What inspired you to first start drawing in your style?
I actually think I've been drawing in the same way since I first picked up a pencil. Obviously on a technical level I have improved with age, but the style is very much consistent I’ve always interpreted people and places with the same strong graphic line, reducing faces to their key structural components. It’s funny to try and explain my style per se as it is something that has developed organically - the way I draw is the way I see people and things. I pick up on the key defining lines but there are also elements of anime influence with the exaggerated features and disproportionately large heads. This is quite likely a result of watching a lot of the cartoon Sailor Moon when I was little.
Can you tell us a little bit about your creative process?
My creative process is very much centered around achieving symbiosis between wordplay and image. Both are equally important in my illustrations. The image is, quite literally, drawn from reality - and the wordplay is borne from culture. Idioms, popular expressions, sayings, known slogans. all products of culture - popular or otherwise. I could be equally inspired by the title of a book, an advertising campaign or a popular saying. I have to emphasize that it is never forced, as I approach my illustrations in a similar fashion to how I approach a joke. If it’s forced, it is unlikely to make anyone laugh.
What pieces were you drawn to of Alessandro Michele’s collection to riff on and why?
I began illustrating at around the same time that Alessandro Michele became the creative director of Gucci. From the beginning I was incredibly inspired by the total aesthetic transformation of the brand- immediately apparent in the Fall 2015 collections. One of my very first drawings is a riff on this aforementioned transformation. It is a reaction to the Women’s Fall 2015 show and is captioned “Gucci bids farewell to hoochie and welcomes Alessandro Michele’s new vision. Glasses included.” So from the outset I was drawn to riff on his rupture with his predecessors’ vision.
How does your artistic family influence your work?

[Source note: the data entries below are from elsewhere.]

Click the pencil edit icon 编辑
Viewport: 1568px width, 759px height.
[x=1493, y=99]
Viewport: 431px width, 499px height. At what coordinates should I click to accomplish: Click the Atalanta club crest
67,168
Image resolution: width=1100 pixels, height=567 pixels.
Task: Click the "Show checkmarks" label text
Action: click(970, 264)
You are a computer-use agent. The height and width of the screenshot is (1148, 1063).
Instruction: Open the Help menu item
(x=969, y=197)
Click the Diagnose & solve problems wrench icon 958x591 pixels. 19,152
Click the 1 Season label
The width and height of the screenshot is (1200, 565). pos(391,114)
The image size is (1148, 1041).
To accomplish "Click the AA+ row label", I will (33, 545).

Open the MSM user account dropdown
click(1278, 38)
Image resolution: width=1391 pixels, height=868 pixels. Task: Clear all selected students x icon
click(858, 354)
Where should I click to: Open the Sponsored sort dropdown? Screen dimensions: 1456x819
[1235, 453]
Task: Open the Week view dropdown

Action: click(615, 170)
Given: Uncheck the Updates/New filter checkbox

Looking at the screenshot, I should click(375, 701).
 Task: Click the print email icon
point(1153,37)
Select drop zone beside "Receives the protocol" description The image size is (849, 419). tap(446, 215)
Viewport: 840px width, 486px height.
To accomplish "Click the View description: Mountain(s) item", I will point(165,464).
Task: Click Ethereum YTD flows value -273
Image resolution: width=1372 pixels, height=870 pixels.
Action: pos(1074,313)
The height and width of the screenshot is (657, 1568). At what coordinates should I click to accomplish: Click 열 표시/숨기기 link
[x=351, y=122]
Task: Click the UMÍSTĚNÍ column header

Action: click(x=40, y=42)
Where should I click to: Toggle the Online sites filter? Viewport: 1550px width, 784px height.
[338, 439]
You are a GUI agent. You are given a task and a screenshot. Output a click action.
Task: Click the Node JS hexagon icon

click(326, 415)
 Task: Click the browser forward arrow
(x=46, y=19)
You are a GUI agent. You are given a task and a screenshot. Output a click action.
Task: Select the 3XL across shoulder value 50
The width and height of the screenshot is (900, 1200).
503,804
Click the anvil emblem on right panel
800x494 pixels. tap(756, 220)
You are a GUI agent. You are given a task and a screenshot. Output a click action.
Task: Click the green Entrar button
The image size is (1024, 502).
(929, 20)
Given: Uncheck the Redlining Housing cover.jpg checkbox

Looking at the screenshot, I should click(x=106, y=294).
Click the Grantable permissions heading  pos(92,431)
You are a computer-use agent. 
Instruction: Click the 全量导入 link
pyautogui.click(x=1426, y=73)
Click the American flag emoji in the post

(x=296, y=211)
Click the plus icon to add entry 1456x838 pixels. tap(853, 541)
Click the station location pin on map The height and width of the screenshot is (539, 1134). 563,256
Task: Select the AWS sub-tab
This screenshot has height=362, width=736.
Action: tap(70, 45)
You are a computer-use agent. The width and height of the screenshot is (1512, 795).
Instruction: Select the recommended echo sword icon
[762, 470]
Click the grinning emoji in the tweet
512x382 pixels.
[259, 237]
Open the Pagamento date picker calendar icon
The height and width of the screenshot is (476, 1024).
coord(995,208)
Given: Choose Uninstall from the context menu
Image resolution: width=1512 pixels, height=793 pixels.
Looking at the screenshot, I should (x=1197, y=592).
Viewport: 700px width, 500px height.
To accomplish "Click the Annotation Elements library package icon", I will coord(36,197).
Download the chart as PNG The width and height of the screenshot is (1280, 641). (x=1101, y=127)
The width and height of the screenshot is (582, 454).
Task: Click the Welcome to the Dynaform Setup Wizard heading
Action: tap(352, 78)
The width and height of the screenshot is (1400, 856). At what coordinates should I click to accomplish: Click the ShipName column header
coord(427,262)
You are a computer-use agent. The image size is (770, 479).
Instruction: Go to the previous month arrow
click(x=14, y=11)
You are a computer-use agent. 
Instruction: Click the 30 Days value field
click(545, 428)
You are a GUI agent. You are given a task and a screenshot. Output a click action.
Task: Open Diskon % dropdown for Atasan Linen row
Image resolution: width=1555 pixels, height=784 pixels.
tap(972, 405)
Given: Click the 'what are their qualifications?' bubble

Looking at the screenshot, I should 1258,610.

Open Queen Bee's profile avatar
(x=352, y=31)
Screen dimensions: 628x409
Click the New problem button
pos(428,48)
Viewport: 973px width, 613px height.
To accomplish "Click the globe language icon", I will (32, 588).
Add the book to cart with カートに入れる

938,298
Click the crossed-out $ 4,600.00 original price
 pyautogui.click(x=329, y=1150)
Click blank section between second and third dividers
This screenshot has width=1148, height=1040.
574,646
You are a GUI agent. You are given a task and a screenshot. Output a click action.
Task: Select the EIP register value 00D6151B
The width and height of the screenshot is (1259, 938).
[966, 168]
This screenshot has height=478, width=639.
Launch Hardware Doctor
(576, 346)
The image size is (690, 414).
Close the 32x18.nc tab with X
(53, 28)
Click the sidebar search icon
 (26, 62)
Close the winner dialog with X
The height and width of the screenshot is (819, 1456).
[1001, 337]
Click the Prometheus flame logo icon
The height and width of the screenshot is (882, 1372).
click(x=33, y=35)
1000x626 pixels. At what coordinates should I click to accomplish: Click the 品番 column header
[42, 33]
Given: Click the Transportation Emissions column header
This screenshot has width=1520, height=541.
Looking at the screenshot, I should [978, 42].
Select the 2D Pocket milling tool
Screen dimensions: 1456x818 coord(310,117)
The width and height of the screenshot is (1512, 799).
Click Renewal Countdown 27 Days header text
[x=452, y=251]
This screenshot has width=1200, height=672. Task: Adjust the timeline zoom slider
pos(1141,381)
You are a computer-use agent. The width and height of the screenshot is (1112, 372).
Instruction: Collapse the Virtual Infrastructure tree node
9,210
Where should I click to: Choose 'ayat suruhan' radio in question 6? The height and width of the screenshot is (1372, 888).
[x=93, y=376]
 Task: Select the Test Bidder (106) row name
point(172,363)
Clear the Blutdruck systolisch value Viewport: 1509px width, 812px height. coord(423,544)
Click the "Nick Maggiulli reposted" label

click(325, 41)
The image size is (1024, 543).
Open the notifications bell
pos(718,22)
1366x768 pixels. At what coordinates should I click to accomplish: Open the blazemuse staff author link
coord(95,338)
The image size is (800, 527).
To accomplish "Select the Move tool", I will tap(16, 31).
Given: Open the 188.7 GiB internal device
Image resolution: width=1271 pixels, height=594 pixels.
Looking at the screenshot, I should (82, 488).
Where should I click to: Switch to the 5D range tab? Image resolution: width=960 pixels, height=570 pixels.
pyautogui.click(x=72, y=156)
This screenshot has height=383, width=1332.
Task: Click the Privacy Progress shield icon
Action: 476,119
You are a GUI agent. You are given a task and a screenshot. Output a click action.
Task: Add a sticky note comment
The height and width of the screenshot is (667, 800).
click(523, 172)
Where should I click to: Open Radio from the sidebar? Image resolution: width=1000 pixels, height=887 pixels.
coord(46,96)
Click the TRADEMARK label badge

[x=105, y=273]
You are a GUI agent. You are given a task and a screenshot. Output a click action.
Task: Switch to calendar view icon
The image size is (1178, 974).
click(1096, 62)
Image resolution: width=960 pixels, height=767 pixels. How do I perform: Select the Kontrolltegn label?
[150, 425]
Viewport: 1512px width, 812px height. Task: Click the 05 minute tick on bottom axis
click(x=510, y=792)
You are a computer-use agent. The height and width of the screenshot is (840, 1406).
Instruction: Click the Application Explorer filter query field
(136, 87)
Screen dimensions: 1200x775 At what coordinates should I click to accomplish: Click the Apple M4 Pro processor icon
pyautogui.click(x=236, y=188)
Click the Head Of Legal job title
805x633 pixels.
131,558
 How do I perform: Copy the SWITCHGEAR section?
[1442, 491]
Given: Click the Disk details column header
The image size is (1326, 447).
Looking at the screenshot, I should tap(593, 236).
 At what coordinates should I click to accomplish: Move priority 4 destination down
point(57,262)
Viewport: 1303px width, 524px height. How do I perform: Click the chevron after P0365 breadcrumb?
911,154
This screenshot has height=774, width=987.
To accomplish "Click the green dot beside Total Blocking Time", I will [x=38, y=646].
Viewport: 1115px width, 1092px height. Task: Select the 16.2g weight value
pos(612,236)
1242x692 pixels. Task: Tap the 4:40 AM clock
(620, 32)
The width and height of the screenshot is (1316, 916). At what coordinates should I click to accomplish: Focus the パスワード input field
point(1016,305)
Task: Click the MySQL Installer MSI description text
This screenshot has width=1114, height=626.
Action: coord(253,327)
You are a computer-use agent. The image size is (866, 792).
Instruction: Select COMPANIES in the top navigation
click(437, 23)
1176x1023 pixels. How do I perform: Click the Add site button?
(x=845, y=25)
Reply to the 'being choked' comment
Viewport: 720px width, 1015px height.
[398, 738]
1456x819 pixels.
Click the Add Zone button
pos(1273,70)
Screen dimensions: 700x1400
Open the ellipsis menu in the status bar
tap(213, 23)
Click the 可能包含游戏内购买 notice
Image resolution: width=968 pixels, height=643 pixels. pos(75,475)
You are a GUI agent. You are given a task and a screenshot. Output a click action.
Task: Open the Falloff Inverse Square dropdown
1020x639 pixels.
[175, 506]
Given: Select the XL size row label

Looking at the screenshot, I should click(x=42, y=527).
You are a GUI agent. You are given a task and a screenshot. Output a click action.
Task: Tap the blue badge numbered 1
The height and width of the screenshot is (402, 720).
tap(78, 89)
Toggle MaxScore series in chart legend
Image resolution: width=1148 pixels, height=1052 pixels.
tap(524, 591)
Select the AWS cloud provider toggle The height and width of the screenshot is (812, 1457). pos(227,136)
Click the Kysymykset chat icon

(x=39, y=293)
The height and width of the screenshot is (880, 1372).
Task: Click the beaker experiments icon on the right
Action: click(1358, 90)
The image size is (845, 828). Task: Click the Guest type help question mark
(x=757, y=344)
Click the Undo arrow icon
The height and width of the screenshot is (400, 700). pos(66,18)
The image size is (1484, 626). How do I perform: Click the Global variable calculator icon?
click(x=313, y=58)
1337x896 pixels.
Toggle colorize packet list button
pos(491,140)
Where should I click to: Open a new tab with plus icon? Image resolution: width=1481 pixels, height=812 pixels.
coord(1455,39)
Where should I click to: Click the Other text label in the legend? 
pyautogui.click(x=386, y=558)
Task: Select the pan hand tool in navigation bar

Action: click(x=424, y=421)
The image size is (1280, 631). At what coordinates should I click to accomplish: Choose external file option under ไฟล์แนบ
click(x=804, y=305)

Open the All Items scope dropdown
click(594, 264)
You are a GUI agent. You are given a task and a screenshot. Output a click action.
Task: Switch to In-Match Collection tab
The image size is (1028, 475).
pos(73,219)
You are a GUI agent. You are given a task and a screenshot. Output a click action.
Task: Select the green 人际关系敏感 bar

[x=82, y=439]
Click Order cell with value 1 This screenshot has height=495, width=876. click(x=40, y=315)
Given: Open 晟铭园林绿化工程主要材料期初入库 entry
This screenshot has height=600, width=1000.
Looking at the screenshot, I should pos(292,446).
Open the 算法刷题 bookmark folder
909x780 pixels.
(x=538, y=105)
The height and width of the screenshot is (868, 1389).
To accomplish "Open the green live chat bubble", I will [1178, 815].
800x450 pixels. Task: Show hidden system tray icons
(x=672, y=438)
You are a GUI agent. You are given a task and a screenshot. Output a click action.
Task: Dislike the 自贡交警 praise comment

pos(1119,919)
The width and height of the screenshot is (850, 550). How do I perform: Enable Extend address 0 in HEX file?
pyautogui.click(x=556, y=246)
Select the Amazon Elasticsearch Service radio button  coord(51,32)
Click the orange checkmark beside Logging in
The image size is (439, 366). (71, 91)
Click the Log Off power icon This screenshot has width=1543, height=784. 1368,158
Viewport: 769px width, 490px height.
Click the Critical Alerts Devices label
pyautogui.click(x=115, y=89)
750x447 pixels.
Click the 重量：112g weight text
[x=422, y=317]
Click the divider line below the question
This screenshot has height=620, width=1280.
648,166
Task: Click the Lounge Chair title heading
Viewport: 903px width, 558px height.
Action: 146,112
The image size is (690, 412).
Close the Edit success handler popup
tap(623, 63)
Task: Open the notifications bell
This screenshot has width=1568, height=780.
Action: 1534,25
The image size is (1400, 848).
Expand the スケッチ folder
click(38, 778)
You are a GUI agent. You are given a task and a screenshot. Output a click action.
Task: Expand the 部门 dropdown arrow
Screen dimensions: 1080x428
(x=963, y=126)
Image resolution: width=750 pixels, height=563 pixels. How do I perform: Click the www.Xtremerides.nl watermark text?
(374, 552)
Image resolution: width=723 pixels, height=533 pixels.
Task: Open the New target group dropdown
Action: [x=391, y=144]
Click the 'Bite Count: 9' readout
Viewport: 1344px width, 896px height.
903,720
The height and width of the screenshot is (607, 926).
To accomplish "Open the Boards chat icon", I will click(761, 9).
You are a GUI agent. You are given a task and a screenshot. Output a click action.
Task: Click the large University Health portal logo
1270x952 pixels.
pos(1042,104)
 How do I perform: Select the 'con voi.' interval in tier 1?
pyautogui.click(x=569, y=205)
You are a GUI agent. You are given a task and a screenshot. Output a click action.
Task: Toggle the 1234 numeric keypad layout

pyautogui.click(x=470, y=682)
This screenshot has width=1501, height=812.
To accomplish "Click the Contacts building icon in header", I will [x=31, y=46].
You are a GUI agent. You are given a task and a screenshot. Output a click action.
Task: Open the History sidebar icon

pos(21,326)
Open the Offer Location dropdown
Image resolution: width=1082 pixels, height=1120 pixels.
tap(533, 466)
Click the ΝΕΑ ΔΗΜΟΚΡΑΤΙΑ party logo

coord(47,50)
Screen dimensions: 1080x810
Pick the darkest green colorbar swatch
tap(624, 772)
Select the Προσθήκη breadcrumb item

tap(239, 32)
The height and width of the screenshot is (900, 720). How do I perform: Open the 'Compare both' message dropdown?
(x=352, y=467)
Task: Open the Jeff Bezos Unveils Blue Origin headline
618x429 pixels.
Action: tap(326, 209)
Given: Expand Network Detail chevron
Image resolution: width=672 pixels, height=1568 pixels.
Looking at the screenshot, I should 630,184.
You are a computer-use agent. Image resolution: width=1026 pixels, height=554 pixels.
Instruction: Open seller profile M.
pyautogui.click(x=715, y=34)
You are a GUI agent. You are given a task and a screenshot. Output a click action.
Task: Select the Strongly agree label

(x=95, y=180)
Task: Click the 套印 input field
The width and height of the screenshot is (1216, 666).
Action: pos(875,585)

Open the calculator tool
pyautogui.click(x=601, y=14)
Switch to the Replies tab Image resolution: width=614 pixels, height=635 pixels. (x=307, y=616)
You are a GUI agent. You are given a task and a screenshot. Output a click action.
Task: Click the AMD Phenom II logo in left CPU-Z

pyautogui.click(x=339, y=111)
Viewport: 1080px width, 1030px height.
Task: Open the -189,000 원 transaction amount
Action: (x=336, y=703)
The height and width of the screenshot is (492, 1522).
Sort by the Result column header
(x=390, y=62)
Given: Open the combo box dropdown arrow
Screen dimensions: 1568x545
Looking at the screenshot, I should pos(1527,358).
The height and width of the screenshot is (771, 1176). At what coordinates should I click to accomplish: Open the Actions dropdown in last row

I would say that my artistic family and upbringing were extremely influential in my creative growth and helped give me confidence in my hand as well as my opinion. My parents, both designers, instilled and nurtured a passion for drawing within me from a young age, and were always encouraging of my ability. My father introduced me to books such as “OHO” (illustrated by the great Rex Whistler) which triggered an early interest in the comic potential of illustration, while mymother taught me to appreciate fashion beyond trends, to see the beauty in individual garments. I was raised by two aesthetically astute individuals who taught me the wonders of being observant and encouraged me to find my own voice, and to value my own opinion.